[Pixel coordinate grounding data]
*****
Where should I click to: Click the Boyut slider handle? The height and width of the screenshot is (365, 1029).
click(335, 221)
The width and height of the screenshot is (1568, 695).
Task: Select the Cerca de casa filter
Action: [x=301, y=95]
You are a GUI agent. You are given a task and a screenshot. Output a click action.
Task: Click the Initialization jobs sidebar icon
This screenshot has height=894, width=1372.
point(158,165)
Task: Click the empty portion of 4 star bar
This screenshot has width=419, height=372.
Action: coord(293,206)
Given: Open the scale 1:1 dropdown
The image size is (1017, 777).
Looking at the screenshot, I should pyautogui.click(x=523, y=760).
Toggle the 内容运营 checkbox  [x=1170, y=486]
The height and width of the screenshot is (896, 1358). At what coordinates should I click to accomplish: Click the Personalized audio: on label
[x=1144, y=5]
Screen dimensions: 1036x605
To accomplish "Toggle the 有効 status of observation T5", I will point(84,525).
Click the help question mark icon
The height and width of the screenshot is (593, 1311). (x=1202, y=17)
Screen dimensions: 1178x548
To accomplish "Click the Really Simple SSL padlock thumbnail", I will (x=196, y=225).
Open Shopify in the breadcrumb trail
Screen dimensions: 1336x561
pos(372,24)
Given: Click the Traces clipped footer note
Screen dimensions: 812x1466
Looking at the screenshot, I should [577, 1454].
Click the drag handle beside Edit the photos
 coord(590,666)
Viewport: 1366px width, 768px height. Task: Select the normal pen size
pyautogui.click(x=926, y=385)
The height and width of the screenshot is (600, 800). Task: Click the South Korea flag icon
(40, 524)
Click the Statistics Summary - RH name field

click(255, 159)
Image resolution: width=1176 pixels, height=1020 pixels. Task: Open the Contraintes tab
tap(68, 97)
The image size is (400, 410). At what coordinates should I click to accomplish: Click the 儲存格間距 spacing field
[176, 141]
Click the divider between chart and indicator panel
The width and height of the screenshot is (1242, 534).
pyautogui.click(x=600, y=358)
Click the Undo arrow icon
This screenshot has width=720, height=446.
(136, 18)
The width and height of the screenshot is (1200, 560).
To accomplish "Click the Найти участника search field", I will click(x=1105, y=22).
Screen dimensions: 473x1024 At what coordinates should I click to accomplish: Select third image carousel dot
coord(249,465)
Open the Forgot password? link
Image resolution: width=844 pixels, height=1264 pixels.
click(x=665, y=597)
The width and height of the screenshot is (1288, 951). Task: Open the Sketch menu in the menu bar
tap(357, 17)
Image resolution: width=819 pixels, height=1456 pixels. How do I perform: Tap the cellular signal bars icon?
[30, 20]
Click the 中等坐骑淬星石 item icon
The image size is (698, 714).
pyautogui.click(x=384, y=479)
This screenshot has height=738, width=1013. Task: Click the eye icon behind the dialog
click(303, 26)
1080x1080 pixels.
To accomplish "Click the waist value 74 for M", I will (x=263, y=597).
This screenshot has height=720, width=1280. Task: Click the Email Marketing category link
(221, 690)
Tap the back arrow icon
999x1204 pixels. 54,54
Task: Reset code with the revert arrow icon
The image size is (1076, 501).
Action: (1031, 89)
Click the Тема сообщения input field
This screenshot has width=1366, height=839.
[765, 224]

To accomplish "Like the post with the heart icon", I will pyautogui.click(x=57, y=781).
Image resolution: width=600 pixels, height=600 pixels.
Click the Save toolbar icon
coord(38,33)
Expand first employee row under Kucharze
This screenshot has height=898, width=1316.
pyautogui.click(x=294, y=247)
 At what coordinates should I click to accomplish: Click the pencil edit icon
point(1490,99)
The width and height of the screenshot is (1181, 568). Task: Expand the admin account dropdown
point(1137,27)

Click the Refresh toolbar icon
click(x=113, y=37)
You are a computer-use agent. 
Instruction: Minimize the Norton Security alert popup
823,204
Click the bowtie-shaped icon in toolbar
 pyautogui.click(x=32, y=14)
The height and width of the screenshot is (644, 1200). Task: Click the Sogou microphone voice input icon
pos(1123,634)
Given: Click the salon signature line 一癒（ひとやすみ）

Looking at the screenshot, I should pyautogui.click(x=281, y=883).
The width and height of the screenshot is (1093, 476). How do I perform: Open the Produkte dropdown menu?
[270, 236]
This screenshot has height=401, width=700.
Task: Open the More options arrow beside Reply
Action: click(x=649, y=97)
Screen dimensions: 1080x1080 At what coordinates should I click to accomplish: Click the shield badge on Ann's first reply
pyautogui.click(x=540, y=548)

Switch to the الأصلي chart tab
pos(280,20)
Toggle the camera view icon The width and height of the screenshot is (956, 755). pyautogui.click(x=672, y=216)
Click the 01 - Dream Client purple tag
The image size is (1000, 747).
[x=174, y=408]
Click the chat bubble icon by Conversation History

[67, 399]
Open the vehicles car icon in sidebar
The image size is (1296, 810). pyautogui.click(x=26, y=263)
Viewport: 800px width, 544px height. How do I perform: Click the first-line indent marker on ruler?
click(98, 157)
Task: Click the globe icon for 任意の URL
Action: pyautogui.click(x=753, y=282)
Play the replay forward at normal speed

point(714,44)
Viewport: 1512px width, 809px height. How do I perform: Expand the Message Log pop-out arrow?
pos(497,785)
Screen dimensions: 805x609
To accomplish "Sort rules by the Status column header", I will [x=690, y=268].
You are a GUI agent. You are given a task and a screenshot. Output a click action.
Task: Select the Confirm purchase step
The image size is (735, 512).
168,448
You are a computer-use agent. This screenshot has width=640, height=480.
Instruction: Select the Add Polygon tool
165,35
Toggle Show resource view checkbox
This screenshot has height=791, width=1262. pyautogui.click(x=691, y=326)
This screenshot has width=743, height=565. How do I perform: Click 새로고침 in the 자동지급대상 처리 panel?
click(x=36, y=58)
*****
- _What you need to do_: Return the records above verbatim, in their entirety.

- _Response to this exercise_:
Where should I click to: Click the Boyut slider handle? The height and width of the screenshot is (365, 1029).
click(335, 221)
The width and height of the screenshot is (1568, 695).
Task: Select the Cerca de casa filter
Action: [x=301, y=95]
You are a GUI agent. You are given a task and a screenshot. Output a click action.
Task: Click the Initialization jobs sidebar icon
This screenshot has height=894, width=1372.
point(158,165)
Task: Click the empty portion of 4 star bar
This screenshot has width=419, height=372.
Action: coord(293,206)
Given: Open the scale 1:1 dropdown
The image size is (1017, 777).
Looking at the screenshot, I should pyautogui.click(x=523, y=760).
Toggle the 内容运营 checkbox  [x=1170, y=486]
The height and width of the screenshot is (896, 1358). At what coordinates should I click to accomplish: Click the Personalized audio: on label
[x=1144, y=5]
Screen dimensions: 1036x605
To accomplish "Toggle the 有効 status of observation T5", I will point(84,525).
Click the help question mark icon
The height and width of the screenshot is (593, 1311). (x=1202, y=17)
Screen dimensions: 1178x548
To accomplish "Click the Really Simple SSL padlock thumbnail", I will (x=196, y=225).
Open Shopify in the breadcrumb trail
Screen dimensions: 1336x561
pos(372,24)
Given: Click the Traces clipped footer note
Screen dimensions: 812x1466
Looking at the screenshot, I should [577, 1454].
Click the drag handle beside Edit the photos
 coord(590,666)
Viewport: 1366px width, 768px height. Task: Select the normal pen size
pyautogui.click(x=926, y=385)
The height and width of the screenshot is (600, 800). Task: Click the South Korea flag icon
(40, 524)
Click the Statistics Summary - RH name field

click(255, 159)
Image resolution: width=1176 pixels, height=1020 pixels. Task: Open the Contraintes tab
tap(68, 97)
The image size is (400, 410). At what coordinates should I click to accomplish: Click the 儲存格間距 spacing field
[176, 141]
Click the divider between chart and indicator panel
The width and height of the screenshot is (1242, 534).
pyautogui.click(x=600, y=358)
Click the Undo arrow icon
This screenshot has width=720, height=446.
(136, 18)
The width and height of the screenshot is (1200, 560).
To accomplish "Click the Найти участника search field", I will click(x=1105, y=22).
Screen dimensions: 473x1024 At what coordinates should I click to accomplish: Select third image carousel dot
coord(249,465)
Open the Forgot password? link
Image resolution: width=844 pixels, height=1264 pixels.
click(x=665, y=597)
The width and height of the screenshot is (1288, 951). Task: Open the Sketch menu in the menu bar
tap(357, 17)
Image resolution: width=819 pixels, height=1456 pixels. How do I perform: Tap the cellular signal bars icon?
[30, 20]
Click the 中等坐骑淬星石 item icon
The image size is (698, 714).
pyautogui.click(x=384, y=479)
This screenshot has height=738, width=1013. Task: Click the eye icon behind the dialog
click(303, 26)
1080x1080 pixels.
To accomplish "Click the waist value 74 for M", I will (x=263, y=597).
This screenshot has height=720, width=1280. Task: Click the Email Marketing category link
(221, 690)
Tap the back arrow icon
999x1204 pixels. 54,54
Task: Reset code with the revert arrow icon
The image size is (1076, 501).
Action: (1031, 89)
Click the Тема сообщения input field
This screenshot has width=1366, height=839.
[765, 224]

To accomplish "Like the post with the heart icon", I will pyautogui.click(x=57, y=781).
Image resolution: width=600 pixels, height=600 pixels.
Click the Save toolbar icon
coord(38,33)
Expand first employee row under Kucharze
This screenshot has height=898, width=1316.
pyautogui.click(x=294, y=247)
 At what coordinates should I click to accomplish: Click the pencil edit icon
point(1490,99)
The width and height of the screenshot is (1181, 568). Task: Expand the admin account dropdown
point(1137,27)

Click the Refresh toolbar icon
click(x=113, y=37)
You are a computer-use agent. 
Instruction: Minimize the Norton Security alert popup
823,204
Click the bowtie-shaped icon in toolbar
 pyautogui.click(x=32, y=14)
The height and width of the screenshot is (644, 1200). Task: Click the Sogou microphone voice input icon
pos(1123,634)
Given: Click the salon signature line 一癒（ひとやすみ）

Looking at the screenshot, I should pyautogui.click(x=281, y=883).
The width and height of the screenshot is (1093, 476). How do I perform: Open the Produkte dropdown menu?
[270, 236]
This screenshot has height=401, width=700.
Task: Open the More options arrow beside Reply
Action: click(x=649, y=97)
Screen dimensions: 1080x1080 At what coordinates should I click to accomplish: Click the shield badge on Ann's first reply
pyautogui.click(x=540, y=548)

Switch to the الأصلي chart tab
pos(280,20)
Toggle the camera view icon The width and height of the screenshot is (956, 755). pyautogui.click(x=672, y=216)
Click the 01 - Dream Client purple tag
The image size is (1000, 747).
[x=174, y=408]
Click the chat bubble icon by Conversation History

[67, 399]
Open the vehicles car icon in sidebar
The image size is (1296, 810). pyautogui.click(x=26, y=263)
Viewport: 800px width, 544px height. How do I perform: Click the first-line indent marker on ruler?
click(98, 157)
Task: Click the globe icon for 任意の URL
Action: pyautogui.click(x=753, y=282)
Play the replay forward at normal speed

point(714,44)
Viewport: 1512px width, 809px height. How do I perform: Expand the Message Log pop-out arrow?
pos(497,785)
Screen dimensions: 805x609
To accomplish "Sort rules by the Status column header", I will [x=690, y=268].
You are a GUI agent. You are given a task and a screenshot. Output a click action.
Task: Select the Confirm purchase step
The image size is (735, 512).
168,448
You are a computer-use agent. This screenshot has width=640, height=480.
Instruction: Select the Add Polygon tool
165,35
Toggle Show resource view checkbox
This screenshot has height=791, width=1262. pyautogui.click(x=691, y=326)
This screenshot has width=743, height=565. How do I perform: Click 새로고침 in the 자동지급대상 처리 panel?
click(x=36, y=58)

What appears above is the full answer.